TANJUNG REDEB – Kementerian Perhubungan melalui Badan Layanan Umum (BLU) Unit Pelayanan Bandar Udara (UPBU) Kelas I Kalimarau, sudah mencanangkan pembangunan ekosistem Bandara Pengairan (Waterbase) di Kabupaten Berau, sejak tahun lalu. 

Walau belum bisa direalisasikan pada 2023, Kepala BLU UPBU Kalimarau Ferdinan Nurdin, tetap optimistis pembangunan waterbase segera terealisasi.

Dijelaskannya, biaya yang dibutuhkan untuk pembangunan waterbase jauh lebih terjangkau dibanding membangun bandara di darat. Biaya yang dibutuhkan, ujar dia, berkisar Rp 10-12 miliar.

“Pembangunan waterbase ini jauh lebih efektif,” tuturnya saat berbincang santai bersama awak redaksi Berau Post di kantornya, (11/1).

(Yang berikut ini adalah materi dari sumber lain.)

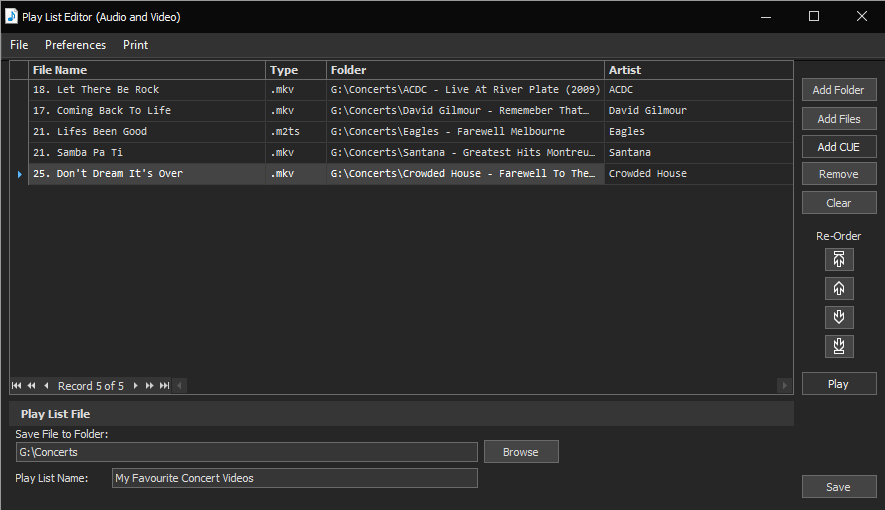
Task: Go to previous page of records
Action: tap(31, 386)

Pembangunan waterbase tersebut, guna mendukung konektivitas antardaerah dan meningkatkan pelayanan sektor pariwisata di Kabupaten Berau. Hal itu juga sejalan dengan keinginan Kemenhub, yang berharap memiliki waterbase pertama milik pemerintah. Sebab yang sudah ada di beberapa daerah, adalah waterbase milik perusahaan.

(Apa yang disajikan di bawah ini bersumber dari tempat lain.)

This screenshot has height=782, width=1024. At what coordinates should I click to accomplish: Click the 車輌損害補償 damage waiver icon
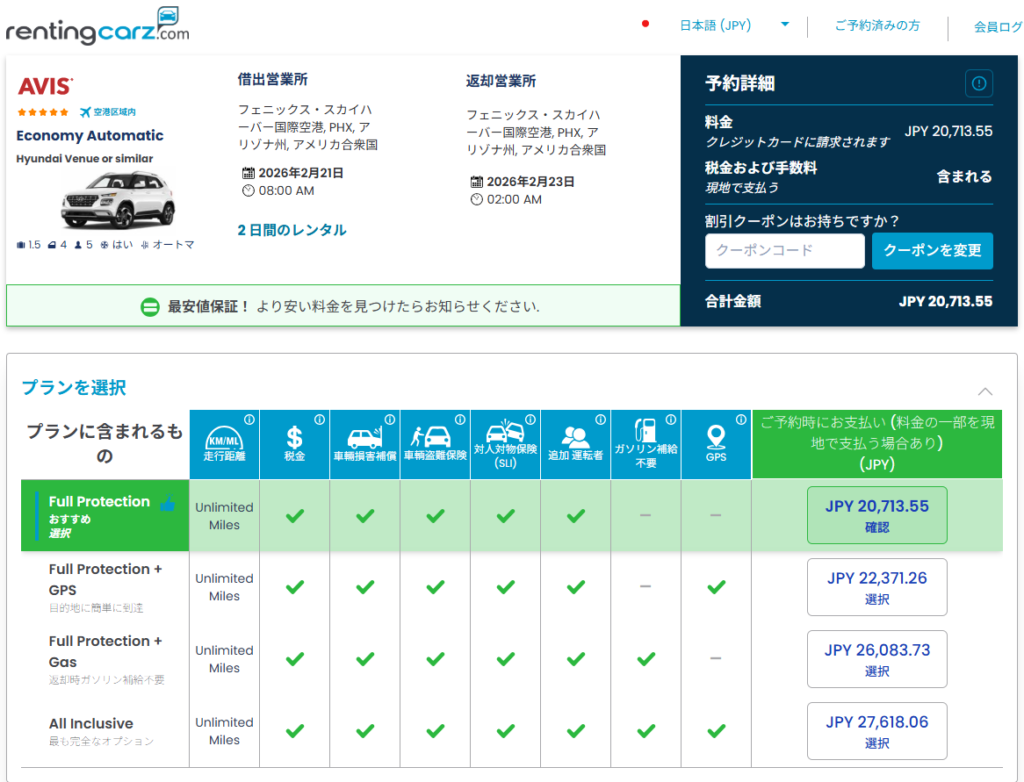tap(364, 437)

“Sebenarnya kandidat untuk pembangunan waterbase ada dua. Yakni di Raja Ampat dan Berau. Tapi, pemerintah menjatuhkan pilihannya ke Berau,” ungkapnya.

Dari hasil peninjauan, perairan Kepulauan Derawan juga dianggap layak untuk pembangunan waterbase. Sebab keberadaan bandara pengairan tersebut sangat bergantung pada gelombang laut yang cukup tenang. Sementara masalah pembiayaan, lanjut Ferdinan, skemanya ada dua pilihan. “Bisa dibiayai langsung dari Kemenhub atau pemerintah daerah. Kalau seaplane atau pesawat terbang laut, bisa memakai pesawat milik Kemenhub,” ucapnya.

Terlebih pemerintah juga telah bekerja sama dengan Akademi Penerbangan Indonesia (API) Banyuwangi. Yang merupakan satusatunya operator Seaplane di Asia yang mencetak pilot-pilot andal pesawat yang bisa mendarat di perairan.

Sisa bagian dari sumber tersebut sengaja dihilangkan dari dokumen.